Lindsay is now in 9th grade - that puts her in High School. I question where the time has gone, I remember not only when Lindsay started kindergarten but when she was in 5th grade as Courtney is. It seems like yesterday, and I have wanted to hold onto those days, but find I have to face the present time. I know she is ready and I know she is more than capable. I have been concerned with the new arena of activities and demands that will try and rule our schedule but Duane, Lindsay and I are full aware of God's gifts in her and Lindsay has the passion and desire to enhance those things so she can glorify God even more with them. And this is going to be our filter and tell us when to say 'no' to things. She has always been an overachiever and once again has her goals set and is already going after them. High-school has brought cross-country into her life (she can accomplish a semester of her PE requirement so she can focus on her band classes for her full four years of high-school). I glanced over and saw Lindsay in chapel yesterday (I know I'm not suppose to) but I was captivated by a maturity in her that I never saw in her before. I saw a confidence she holds for her God, as well as a humbled spirit when she is before her Maker. This was her time with God and was she was able to push all that was around her away. She was honored to be in His presence. I want to be more like that!

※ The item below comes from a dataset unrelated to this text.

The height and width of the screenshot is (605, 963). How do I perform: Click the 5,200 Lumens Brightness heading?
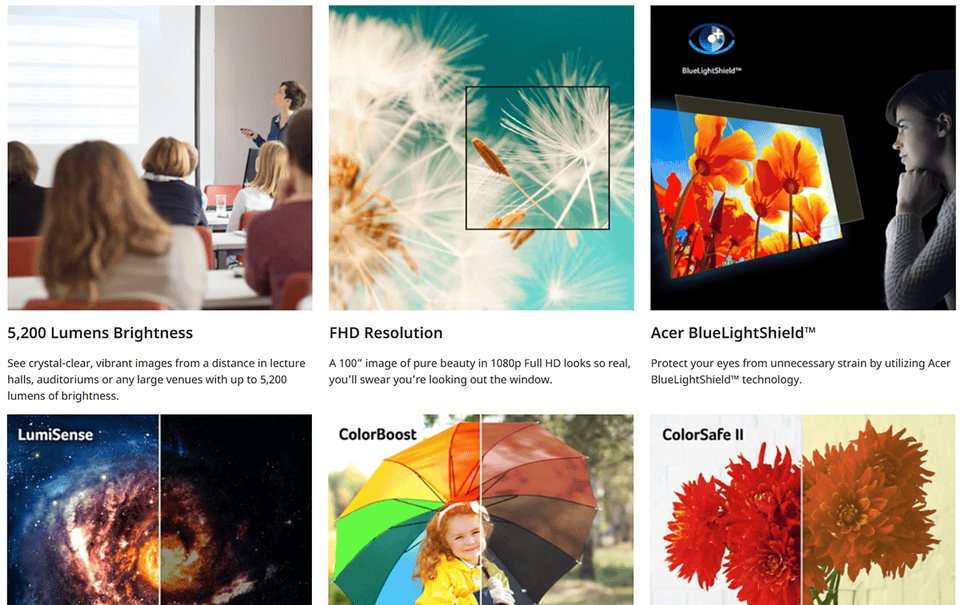coord(100,333)
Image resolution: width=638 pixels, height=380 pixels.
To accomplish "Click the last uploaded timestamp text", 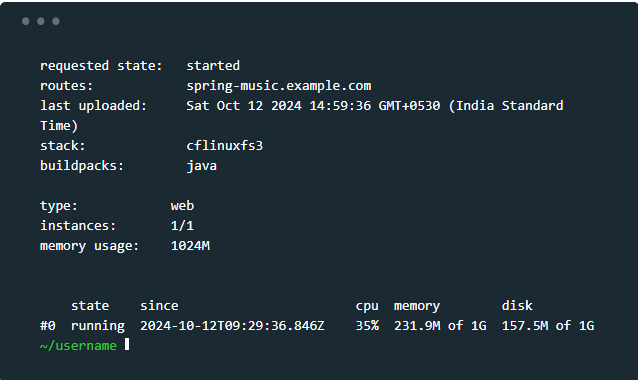I will [302, 116].
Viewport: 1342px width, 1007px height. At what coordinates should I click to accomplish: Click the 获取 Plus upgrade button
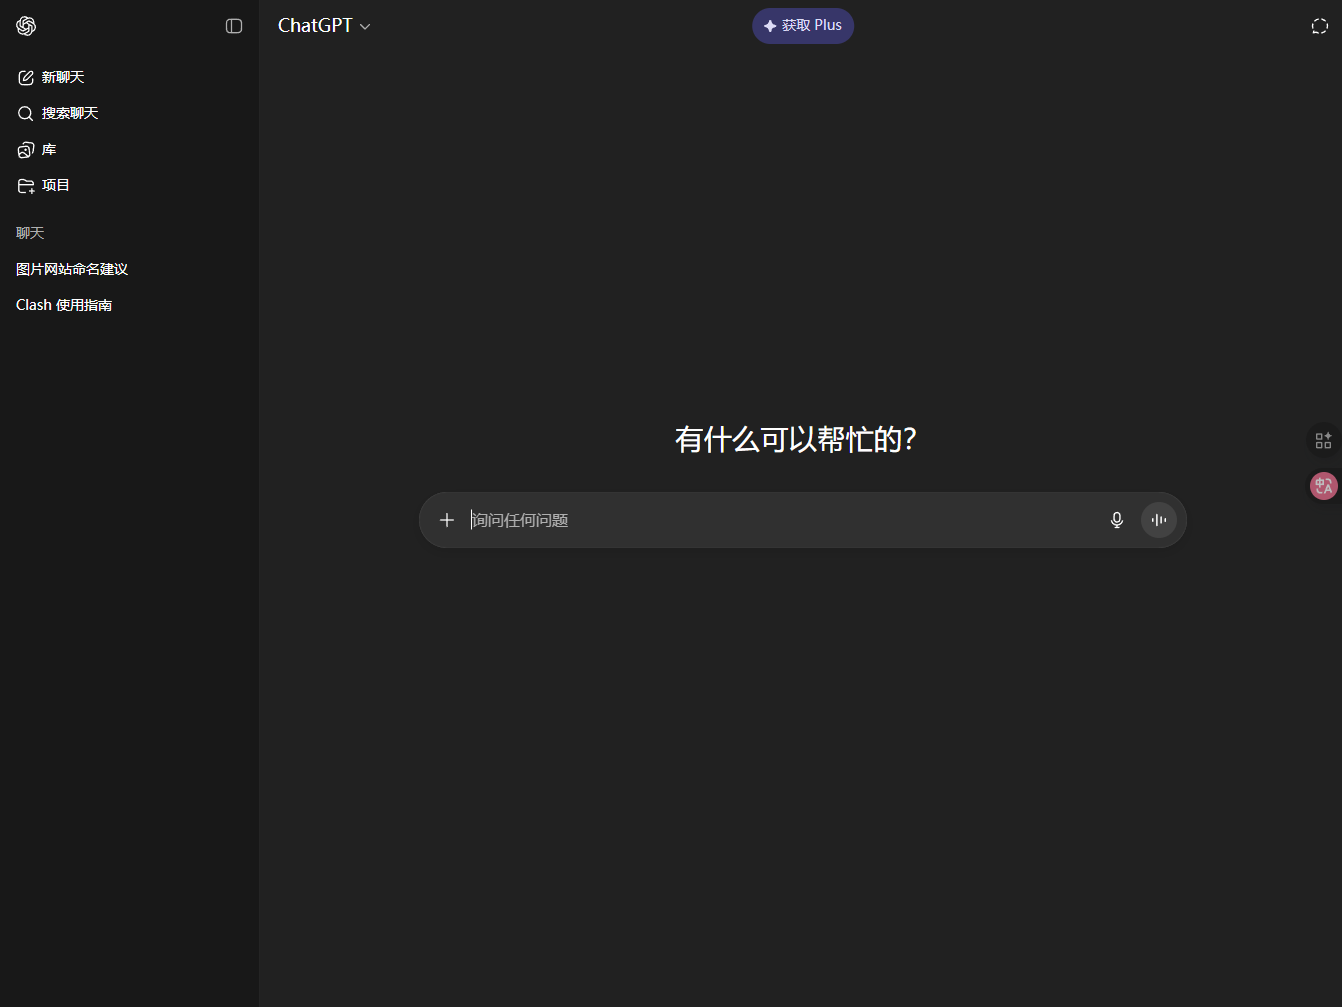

I see how God is moving in the girls, and I know too that God creates mothers to help teach, nurture and mold the children that are His. But as every mother experiences, letting go is painful - but I rest in the joy that God is the center of all of our lives and the comfort He has provided for this mother's heart.


Our period of waiting for Elijah continue to weigh on us. However, we rest in the peace that surrounds us too. My heart is heavy with the continued burden of a man who continues to throw himself around to try and make himself bigger and better than everyone, a man who hasn't discovered his true identity - that he too is a child of a great King. So I continue to pray for him. The pastor in Liberia that has been in charge of the orphanage has stepped down, thus has caused some of the children to relocate. Tears were shed earlier this week as our son along with his friends, had to leave not only the familiar place they have known but some of the other children that have been their "sisters and brothers" through the years. But when they saw their new home (picture of it on the right) there were sounds of rejoicing for they have a yard to play in, running water, a washer and dryer...the best Liberia has to offer. We are thankful that we have the privilege to be part of this ministry and this boys life - even on the other side of the world. Praise God how He is even transforming lives in an orphanage in Liberia, how He is control and it is all His.

I am reminded of the song that continues to ring in my ears and the depth of my soul....It is all Yours, God, It is all Yours. Duane, Karen, Lindsay, Katie, Courtney and Elijah are Yours...We are all Yours!

2 comments:

Jeremy and Kamina Johnson said...

Praying for you. Glad to hear that Faith Day was fun. I'd so love to get together and chat with you more. Thanks so much again for bringing me the necklaces from Longmont.

HollyAnn said...

I am so jealous that you got to see SCC! The way the entire family has handled that tragedy has challenged me to look beyond my "issues" in so many ways!